In recent years, sustainability has become a core value for manufacturers around the globe, who are actively establishing targets to progressively reduce their operational carbon footprint — the total greenhouse gas emission generated directly and indirectly by these manufacturers.
Many manufacturers are looking into what is termed as the circular economy, an alternative to the traditional linear economy (take, make, waste). The circular economy is essentially a close-looped system that seeks to reduce waste, recover resources at the end of a product’s life, and channel them back into production, thereby significantly minimising environmental impact.
In this article, Aditi Kajale, Beca Senior Digital Consultant, explores the application of digital twin technology to help drive sustainability and a circular economy approach at speed and scale in manufacturing facilities.
Sustainable digitalisation in manufacturing and the role of digital twin
The ability to use digital technology to improve sustainability is known as Sustainable Digitalisation, where business practices are made sustainable with the help of digital tools and processes.
Timely, accurate and accessible data forms a large part of the answer to driving sustainable digitalisation and transformation, enabling actionable insights to be gained in support of solutions to a host of challenges. These actionable insights can help operators make better, informed decisions, facilitating enhanced sustainability outcomes in existing manufacturing units, while not losing sight of traditional business values.
One such technology is digital twin — a virtual replica or simulation of a physical object, process, system, or environment that uses real-world data and advanced analytics to mirror the behaviour and performance of its physical counterpart.

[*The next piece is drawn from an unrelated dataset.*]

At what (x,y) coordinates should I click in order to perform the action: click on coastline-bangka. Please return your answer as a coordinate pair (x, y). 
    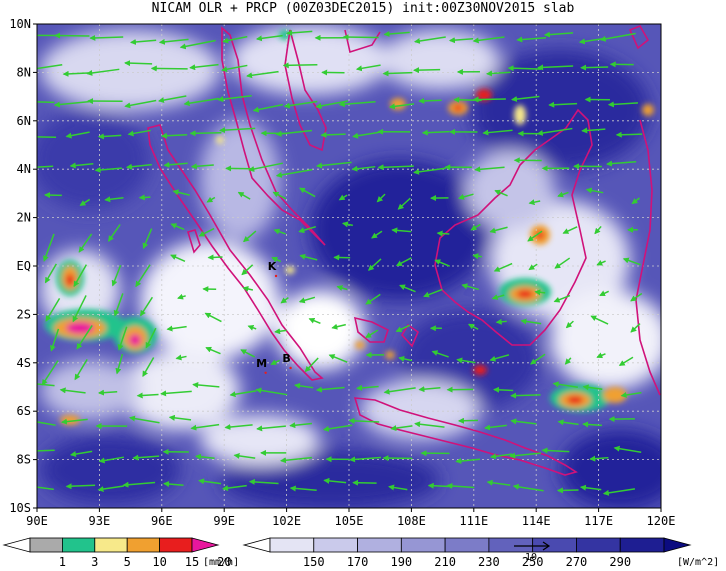
    Looking at the image, I should click on (386, 332).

At heart, digital twin is essentially a digital representation of a physical asset that allow for monitoring, analysis, and optimisation of performance throughout its entire life cycle.
According to the Global Enabling Sustainability Initiative (GeSI), digital twin can play a significant role in reducing global carbon dioxide emissions by up to 20% by enabling companies to manufacture products more efficiently, resulting in energy savings that reduce their carbon footprint. Other research has also found that companies who link digital and sustainable transformation are 2.5 times more likely to be among tomorrow’s strongest-performing businesses. For manufacturers, digital technology enables them to supercharge their efficiency, output, intelligence, and sustainability efforts.

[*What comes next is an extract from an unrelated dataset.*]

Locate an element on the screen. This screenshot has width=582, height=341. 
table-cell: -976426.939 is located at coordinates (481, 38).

How digital twin can support sustainability goals
Digital twins of physical processes or systems enable better visualisation and deeper insights into the data that is collected. Through digital twin, organisations can:
-
enable monitoring of systems and processes
-
facilitate predictive maintenance, where maintenance is performed based on the monitoring and analysis of the system
-
optimise equipment operation and minimise downtime
-
reduce the frequency of unplanned shutdowns and the need for emergency repairs, leading to less waste, lower energy consumption, and lower carbon emissions.
For manufacturers in particular, digital twin can be used to:
-
simulate and analyse the usage of resources like energy, water, and raw materials
-
identify inefficiencies and immediate corrective actions, helping to reduce waste, optimise resource usage, and ultimately lead to more sustainable outcomes
-
model circular economy processes, such as recycling and remanufacturing, through simulation and decarbonisation. This makes it possible to predict a transformation outcome more accurately.

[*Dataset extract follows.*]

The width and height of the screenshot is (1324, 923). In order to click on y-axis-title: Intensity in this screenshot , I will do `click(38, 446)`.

Example of a data processing study that analysed energy consumption and operations against an optimised control scenario based on specialist knowledge, to identify areas of improvement.
Getting started with digital twin to drive sustainability
With four steps, you can kickstart your sustainability journey with digitalisation:
By following these four steps, digital twin can provide better visibility and control of manufacturing facilities, allowing manufacturers to conduct rigorous data interrogation exercises and visualise the impacts of different scenarios.
Digital twin can also provide insights such as key drivers and factors that influence energy consumption and carbon emissions to help manufacturers make informed decisions to reduce them.
Future implications
Digital twins are currently used to great effect in industries including manufacturing, construction, healthcare, and infrastructure.
In time, we are likely to see ever-expanding use cases, such as in agriculture, where digital twins can be used as a primary method for farm management to manage their operations remotely and respond quickly to expected deviations. Or in the transport sector, where scenario analysis can be performed to optimise logistics and supply chain management, improve vehicle safety and performance. And in the realm of energy where digital twins are predicted to drive step change improvements in energy management and optimisation, energy-efficient design and upgrading of existing sites. The options, and opportunities, are limited in many ways only by the imagination.
Further, digital twin technology is expected to be more deeply integrated with artificial intelligence (AI) and machine learning to enhance their predictive capabilities. By incorporating AI, plant operators can extract valuable insights from plant data, which they can then use to drive improvement across various operations.
Early adoption of digital twin technology would allow companies to lead the benchmark in industry standards and allow for better upstream and downstream integration that directly addresses their production needs, building a competitive advantage.